Materials provided →
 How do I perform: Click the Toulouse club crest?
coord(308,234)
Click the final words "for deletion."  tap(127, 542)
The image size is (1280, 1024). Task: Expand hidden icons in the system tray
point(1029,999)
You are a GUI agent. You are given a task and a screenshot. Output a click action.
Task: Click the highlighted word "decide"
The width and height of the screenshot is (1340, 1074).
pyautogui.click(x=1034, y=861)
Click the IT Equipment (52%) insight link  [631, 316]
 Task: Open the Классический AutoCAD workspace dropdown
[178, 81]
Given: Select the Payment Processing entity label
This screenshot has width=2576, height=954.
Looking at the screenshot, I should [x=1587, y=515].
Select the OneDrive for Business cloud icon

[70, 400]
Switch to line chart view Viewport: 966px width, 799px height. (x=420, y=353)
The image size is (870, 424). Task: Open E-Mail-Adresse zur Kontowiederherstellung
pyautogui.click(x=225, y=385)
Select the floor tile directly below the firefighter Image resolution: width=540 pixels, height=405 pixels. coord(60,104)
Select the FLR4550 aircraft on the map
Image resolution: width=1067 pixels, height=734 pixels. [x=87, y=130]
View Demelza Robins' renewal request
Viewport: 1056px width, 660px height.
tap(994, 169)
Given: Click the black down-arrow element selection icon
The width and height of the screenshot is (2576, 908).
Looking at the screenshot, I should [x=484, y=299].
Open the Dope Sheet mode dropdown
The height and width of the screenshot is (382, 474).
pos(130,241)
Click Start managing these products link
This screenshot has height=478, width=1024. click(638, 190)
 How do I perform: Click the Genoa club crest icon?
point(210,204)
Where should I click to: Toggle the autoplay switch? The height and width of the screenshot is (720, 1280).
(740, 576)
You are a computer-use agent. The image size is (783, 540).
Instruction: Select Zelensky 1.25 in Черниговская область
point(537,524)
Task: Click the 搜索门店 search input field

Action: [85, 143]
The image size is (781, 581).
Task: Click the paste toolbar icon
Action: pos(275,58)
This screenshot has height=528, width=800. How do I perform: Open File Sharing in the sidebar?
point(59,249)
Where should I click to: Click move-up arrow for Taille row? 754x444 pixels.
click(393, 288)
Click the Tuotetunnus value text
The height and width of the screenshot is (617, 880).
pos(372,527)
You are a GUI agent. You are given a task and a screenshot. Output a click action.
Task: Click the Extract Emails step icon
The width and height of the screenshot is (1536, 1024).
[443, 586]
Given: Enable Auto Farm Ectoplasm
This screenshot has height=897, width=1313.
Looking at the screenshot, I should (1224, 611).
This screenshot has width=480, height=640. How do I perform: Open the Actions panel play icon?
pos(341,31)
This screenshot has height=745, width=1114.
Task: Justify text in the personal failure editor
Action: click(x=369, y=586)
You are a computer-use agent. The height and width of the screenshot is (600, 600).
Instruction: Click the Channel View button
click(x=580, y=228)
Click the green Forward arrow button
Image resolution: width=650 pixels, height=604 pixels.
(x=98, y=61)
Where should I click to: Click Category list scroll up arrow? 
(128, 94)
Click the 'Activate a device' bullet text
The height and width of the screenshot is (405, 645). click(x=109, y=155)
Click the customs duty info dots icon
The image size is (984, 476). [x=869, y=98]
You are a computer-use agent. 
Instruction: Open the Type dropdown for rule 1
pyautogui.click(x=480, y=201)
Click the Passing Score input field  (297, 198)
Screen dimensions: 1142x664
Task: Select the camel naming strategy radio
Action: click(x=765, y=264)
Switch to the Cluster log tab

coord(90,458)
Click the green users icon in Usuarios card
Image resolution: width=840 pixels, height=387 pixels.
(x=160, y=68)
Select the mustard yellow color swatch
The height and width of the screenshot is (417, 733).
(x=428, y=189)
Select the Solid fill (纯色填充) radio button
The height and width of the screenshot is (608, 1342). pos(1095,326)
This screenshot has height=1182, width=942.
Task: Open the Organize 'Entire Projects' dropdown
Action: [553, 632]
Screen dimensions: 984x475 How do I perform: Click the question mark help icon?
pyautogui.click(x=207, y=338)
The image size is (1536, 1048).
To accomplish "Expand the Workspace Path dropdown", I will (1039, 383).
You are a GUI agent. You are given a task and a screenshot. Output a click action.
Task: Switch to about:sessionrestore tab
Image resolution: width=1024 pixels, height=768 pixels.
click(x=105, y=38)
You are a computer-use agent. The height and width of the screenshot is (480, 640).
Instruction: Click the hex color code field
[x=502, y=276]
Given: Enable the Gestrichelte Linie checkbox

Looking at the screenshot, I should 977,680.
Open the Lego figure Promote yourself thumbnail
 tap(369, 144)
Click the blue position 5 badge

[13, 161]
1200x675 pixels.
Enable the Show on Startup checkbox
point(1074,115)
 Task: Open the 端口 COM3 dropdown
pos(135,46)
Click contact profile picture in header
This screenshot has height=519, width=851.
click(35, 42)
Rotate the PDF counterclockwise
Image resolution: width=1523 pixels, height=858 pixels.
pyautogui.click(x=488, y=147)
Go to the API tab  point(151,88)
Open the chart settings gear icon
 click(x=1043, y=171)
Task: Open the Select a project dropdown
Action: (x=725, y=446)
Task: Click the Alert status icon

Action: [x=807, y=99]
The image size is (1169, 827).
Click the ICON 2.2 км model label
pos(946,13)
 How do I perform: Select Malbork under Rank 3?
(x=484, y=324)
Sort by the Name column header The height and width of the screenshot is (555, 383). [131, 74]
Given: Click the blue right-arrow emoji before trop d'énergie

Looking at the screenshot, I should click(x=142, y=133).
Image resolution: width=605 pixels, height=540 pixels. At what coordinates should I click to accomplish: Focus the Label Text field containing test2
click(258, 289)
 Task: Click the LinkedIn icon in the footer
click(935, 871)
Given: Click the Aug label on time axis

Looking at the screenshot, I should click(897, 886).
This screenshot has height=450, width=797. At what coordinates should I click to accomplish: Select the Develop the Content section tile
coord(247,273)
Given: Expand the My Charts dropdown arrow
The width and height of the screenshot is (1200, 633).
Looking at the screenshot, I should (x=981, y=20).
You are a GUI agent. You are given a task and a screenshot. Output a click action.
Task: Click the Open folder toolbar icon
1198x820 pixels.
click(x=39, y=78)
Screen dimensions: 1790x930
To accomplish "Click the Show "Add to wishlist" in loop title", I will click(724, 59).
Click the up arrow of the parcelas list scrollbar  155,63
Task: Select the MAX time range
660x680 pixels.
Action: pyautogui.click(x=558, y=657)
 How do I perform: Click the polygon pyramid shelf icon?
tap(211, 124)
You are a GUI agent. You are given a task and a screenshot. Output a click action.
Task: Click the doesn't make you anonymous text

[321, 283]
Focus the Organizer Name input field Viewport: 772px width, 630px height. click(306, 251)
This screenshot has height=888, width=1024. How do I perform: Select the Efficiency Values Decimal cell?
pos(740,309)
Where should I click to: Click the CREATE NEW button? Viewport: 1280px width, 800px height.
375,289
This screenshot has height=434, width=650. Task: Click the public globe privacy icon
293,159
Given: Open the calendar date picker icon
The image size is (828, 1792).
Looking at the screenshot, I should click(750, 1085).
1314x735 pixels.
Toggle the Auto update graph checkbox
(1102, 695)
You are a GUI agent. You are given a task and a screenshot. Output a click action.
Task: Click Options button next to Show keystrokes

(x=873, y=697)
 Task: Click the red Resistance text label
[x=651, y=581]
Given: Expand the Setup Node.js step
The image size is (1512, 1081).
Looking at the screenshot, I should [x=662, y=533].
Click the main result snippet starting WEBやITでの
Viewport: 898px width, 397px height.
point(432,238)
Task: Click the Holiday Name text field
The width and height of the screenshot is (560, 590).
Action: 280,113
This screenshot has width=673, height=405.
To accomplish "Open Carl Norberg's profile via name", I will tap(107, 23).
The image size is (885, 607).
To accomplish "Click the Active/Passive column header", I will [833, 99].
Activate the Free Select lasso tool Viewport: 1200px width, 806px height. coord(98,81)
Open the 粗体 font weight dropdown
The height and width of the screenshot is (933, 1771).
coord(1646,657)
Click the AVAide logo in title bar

Work order →
Using the listing above, pick out each line that contains the word "will", then copy it.

Written answer →
To accomplish "Expand the Workspace Path dropdown", I will (1039, 383).
To accomplish "Click the Show "Add to wishlist" in loop title", I will click(724, 59).
To accomplish "Open Carl Norberg's profile via name", I will tap(107, 23).
To accomplish "Click the Active/Passive column header", I will [833, 99].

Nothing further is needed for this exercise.